Experiments have shown that under a small amount of pulse, three-dimensional nanostructures appear on the crystal surface, forming parallel convex stripe patterns. When 25-30 laser pulses are applied to silicon per square micrometer, the stripe pattern becomes a maze composed of irregularly shaped protrusions. Scientists believe that this effect is due to the heating and partial melting of materials under intensive laser processing, resulting in changes in surface structure.

"We have slightly changed the laser processing technology accepted by the scientific community: when the material is not in an air environment but in a liquid environment, that is, in methanol, we have achieved this.
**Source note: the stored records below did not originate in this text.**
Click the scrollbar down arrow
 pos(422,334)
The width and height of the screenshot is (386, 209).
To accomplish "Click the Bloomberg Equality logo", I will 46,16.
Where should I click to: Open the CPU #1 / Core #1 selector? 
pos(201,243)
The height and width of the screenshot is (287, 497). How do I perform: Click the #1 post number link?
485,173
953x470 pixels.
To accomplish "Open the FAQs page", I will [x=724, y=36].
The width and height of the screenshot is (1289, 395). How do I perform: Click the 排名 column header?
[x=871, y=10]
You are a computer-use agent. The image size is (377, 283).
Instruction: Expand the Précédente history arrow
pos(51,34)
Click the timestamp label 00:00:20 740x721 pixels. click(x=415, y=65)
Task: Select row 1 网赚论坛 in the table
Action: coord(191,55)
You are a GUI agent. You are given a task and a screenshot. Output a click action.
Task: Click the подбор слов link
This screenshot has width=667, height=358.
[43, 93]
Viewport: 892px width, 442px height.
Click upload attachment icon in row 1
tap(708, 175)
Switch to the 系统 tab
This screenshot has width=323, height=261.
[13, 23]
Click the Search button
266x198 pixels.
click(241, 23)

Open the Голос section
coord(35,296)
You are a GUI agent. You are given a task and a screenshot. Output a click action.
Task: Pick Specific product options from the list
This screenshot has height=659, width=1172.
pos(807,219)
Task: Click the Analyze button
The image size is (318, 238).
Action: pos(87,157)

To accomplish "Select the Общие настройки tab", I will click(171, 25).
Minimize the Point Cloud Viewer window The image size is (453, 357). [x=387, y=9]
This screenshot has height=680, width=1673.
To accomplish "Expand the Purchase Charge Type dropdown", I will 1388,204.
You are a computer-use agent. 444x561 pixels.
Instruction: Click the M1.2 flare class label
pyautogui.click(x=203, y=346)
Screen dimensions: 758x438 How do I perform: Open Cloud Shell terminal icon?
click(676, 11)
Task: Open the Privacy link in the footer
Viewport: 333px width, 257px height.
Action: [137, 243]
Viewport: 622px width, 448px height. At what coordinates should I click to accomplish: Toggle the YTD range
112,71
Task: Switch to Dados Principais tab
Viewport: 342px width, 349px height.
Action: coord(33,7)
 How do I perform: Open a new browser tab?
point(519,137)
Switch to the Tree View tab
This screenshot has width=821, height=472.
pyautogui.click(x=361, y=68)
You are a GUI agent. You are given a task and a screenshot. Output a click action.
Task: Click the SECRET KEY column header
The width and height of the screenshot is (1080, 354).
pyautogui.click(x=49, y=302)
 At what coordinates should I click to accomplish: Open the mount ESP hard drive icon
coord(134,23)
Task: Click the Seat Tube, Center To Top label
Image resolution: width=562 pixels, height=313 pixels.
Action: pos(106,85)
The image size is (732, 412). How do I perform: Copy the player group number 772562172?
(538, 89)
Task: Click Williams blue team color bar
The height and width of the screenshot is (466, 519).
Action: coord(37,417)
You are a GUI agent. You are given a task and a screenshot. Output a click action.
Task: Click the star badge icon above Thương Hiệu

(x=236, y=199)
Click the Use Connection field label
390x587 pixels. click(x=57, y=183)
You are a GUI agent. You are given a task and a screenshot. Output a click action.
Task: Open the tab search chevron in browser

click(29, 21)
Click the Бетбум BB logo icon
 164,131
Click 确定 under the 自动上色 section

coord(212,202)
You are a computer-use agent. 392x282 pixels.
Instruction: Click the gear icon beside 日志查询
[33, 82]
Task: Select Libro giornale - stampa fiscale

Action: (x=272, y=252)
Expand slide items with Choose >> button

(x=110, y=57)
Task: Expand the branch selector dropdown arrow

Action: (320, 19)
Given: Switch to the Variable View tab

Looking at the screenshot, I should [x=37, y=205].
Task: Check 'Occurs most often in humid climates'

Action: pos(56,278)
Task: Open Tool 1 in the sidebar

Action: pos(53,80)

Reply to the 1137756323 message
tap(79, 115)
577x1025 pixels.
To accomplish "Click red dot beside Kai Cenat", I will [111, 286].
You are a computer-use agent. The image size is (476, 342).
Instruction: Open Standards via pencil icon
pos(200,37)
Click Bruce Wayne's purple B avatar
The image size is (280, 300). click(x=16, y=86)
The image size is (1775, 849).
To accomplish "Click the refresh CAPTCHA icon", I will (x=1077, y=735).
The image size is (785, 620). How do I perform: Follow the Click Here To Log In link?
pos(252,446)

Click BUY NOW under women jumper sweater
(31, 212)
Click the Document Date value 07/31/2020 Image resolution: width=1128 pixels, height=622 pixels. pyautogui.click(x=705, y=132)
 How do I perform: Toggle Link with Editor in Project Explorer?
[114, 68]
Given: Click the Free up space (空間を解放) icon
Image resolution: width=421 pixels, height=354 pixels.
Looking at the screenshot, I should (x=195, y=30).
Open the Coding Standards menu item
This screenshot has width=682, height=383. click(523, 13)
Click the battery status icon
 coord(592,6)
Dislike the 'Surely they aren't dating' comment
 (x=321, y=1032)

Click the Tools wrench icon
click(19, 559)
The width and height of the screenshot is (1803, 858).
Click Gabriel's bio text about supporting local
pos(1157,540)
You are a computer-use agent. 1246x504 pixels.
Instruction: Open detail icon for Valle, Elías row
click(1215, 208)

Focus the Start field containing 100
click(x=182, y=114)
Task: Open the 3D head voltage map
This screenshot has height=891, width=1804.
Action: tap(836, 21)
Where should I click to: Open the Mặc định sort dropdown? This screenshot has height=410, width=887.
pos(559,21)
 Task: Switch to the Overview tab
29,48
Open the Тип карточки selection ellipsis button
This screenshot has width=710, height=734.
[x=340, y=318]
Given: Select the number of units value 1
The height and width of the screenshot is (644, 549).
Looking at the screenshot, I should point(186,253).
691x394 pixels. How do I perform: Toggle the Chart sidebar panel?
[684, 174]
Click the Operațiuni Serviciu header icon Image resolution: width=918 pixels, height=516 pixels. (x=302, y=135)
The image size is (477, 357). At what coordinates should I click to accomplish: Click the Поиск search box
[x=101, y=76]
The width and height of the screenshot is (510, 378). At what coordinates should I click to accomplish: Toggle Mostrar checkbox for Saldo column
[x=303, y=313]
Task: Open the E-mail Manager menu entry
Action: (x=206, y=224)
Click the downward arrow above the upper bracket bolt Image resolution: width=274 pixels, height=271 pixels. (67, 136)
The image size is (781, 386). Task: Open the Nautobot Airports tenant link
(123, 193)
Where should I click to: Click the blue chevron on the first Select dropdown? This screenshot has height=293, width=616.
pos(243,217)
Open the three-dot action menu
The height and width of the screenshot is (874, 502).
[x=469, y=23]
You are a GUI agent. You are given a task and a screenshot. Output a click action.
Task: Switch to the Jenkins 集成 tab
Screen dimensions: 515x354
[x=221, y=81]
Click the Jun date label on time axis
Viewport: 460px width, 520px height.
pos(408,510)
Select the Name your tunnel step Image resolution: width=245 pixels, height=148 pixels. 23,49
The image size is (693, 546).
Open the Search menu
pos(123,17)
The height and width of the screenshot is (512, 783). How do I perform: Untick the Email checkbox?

This makes it possible to prevent silicon oxidation, prevent any debris from entering the material surface, and form regular and dense nanostructures," said Sergei Shubayev, a junior researcher at the FAB RAS Institute for Automation and Control Processes, quoted by the Russian Science Foundation.

The author also discovered how the patterns on the crystal surface change according to the polarization of the laser beam, which reflects the direction of the electric and magnetic field vectors of light waves in space. For example, if the oscillation of the electric field vector occurs on a single plane, the laser can form parallel lines and spherical structures on the surface. When the electric field vector rotates in a plane perpendicular to the direction of light propagation, only spherical convex surfaces are formed on the crystal surface. Finally, when polarization changes, the oscillation of the electric field vector becomes perpendicular to the axis of the beam, and the laser beam takes on a donut shape: when it shines on the surface, nanostructures resembling wheat spikes appear.

The researchers evaluated the ability of the obtained samples to absorb light. They found that all patterns reflected light and lost no more than 5% of the light. In order to demonstrate in practice that laser processing makes monocrystalline silicon more sensitive to light than the original sample, the author designed a photodetector based on the material. The sensitivity of this device to infrared radiation is twice that of detectors using traditional silicon crystals.